For active, outdoor entertainment, the annual Spokane Hoopfest is the biggest 3-on-3 street basketball tournament in the world, attracting more than 200,000 players and fans to the downtown area, and including an outdoor festival with concerts, shopping, entertainment and food.
Home to over 650 wineries and vineyards scattered throughout the state, Washington is the number-two premium wine-producing state in the country. Many of the wineries offer tours and tastings, featuring excellent reds and whites.
Washington offers food lovers an extraordinary culinary crossroads. As a coastal state graced with agricultural abundance, it’s a place where fresh ingredients abound. As a major Pacific Rim seaport, it’s a place where the world’s cuisines cross-pollinate in all sorts of creative and delicious dishes.
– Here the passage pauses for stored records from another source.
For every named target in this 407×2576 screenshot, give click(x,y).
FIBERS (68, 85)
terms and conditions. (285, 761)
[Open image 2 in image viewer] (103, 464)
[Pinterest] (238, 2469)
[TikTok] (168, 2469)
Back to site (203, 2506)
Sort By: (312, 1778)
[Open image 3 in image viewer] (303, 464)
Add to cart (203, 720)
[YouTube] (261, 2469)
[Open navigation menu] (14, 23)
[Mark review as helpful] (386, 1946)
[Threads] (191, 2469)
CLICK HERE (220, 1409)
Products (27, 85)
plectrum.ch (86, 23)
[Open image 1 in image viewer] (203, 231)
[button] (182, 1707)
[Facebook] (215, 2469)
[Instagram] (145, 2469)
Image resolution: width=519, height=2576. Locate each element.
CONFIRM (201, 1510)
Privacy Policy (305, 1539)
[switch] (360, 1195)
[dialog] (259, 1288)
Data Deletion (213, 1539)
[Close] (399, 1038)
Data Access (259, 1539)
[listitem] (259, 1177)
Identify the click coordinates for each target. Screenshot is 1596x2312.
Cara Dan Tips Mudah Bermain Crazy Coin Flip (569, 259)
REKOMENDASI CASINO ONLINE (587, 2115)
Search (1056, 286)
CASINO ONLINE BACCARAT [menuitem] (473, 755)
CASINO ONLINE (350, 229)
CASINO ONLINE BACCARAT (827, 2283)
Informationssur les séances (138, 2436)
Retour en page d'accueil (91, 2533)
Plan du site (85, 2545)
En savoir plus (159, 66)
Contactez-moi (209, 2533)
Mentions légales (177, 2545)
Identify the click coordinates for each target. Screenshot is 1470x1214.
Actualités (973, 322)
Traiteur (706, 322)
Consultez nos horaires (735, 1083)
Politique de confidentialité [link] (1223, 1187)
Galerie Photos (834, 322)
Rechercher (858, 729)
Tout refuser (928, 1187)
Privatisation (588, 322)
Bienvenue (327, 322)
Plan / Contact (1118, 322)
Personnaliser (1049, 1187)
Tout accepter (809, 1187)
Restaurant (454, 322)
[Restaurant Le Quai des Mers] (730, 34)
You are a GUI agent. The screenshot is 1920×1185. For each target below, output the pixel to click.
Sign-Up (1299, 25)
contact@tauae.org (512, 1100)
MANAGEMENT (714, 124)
And as a no-nonsense northwestern state, it’s a place where you can still get a great cheeseburger. Washington’s cuisine attracts world-class chefs and casual “foodies” with its wide variety of fresh seafood and produce.
For the tops in Washington dining, try the Herbfarm Restaurant, northeast of Seattle in Woodinville. Formerly a roadside farm stand specializing in herbs, Herbfarm has become one of the most highly acclaimed restaurants in the state. Other top choices are the Backdoor Kitchen on San Juan Island, Molly Ward Gardens in Poulsbo, and the Ajax Café in Port Hadlock.
Seattle-Tacoma International Airport, commonly known as Sea-Tac, is the gateway to the state, and serves most U.S. airlines, and many international carriers. The airport is the primary hub for Alaska Airlines, and served more than 31 million passengers in 2009, making it the 17th-busiest airport in the U.S. Ground transportation, including rental cars, cabs and shuttles, are available at all major airports in the state, as well as downtown areas. For a leisurely exploration of the state, Amtrak’s north-south route traverses Washington from the Oregon border to Canada, while the east-west route connects Seattle and Portland with Spokane.
Washington has two distinct climate zones. West of the Cascade Mountains, mild, humid summer days feature temperatures that rarely rise above 79°, with winter temperatures rarely dropping below 46°. The eastern half of the state has four distinct weather seasons, with warmer, drier summers, and colder, snowier winters. Western Washington also experiences frequent cloud cover, fog and drizzle.